I suggest travelling to 2015 and contacting them. In the absence of time travel, unfortunately, PokerStars is now regulated by the incredibly low-end and untrustworthy Maltese Gambling Authority, so you have no easy regulatory recourse.
Here's my advice
if you are serious about getting your money back. Other people have posted on here and whined in a pseudonymous manner without being serious about getting their money back. If you happen, by some unlikely chance, to be serious about this, then here's an option.
Quote:
Originally Posted by Josem
K2AA72,
Sorry, you're just going to have to wait if you want that money back. If you believe they're being unreasonable and you want to escalate your demands, then you have the option to formally demand the return of your money.
If you wanted to pursue this, you could write (physically, on paper) to
TSG Interactive Gaming Europe Limited (C54266)
Villa Seminia,
8, Sir Temi Zammit Avenue,
Ta' Xbiex XBX1011 Malta
You can verify that the above address is legitimate by checking their Terms of Service here: https://www.pokerstars.com/tos/
I suggest writing in both your native language and English.
-Include the date you are sending your letter
-Request the return of your money within a specified period (7/14/30) days as you deem appropriate
-Include your real name and home address
-Include your User ID
-Inform the company that if they do not return your account balance, you will contact the Maltese Small Claims Court (balances up to €5,000)
-Photocopy the letter after you have signed it and before you post it, and send a scanned copy of the letter to support@starsaccount.com
Ideally, they will return your money.
If not, if you live in the EU, then may be able to use the Maltese Small Claims tribunal to demand the return of your money.
The procedure is detailed online here:
https://www.gov.mt/en/Life%20Events/...ll-Claims.aspx
You will need a copy of the letter from above.

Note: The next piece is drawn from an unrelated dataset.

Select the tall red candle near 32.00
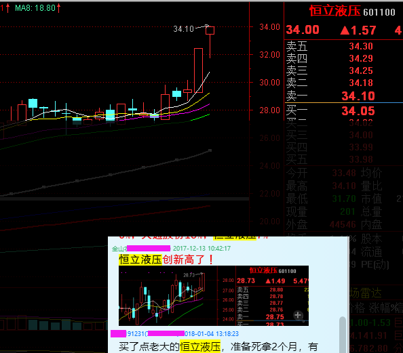 198,70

The goal of course is to avoid the court process. The goal is to get you your money back, not to go to court. If the money is truthfully owed to you, the company is likely to give you your money back to avoid the risk of dealing with this in the small claims court.
This is not expert advice. If you want expert tax or legal advice, see an accountant or lawyer and don't rely on free online sources in anonymous internet forums
(edited a quote of my original post as highlighted in bold)
I had a technical problem with Google recently, and found that writing to them on paper resolved the issue - because it circumvented the automated systems that they set up to prevent human staff from acting on customer's problems.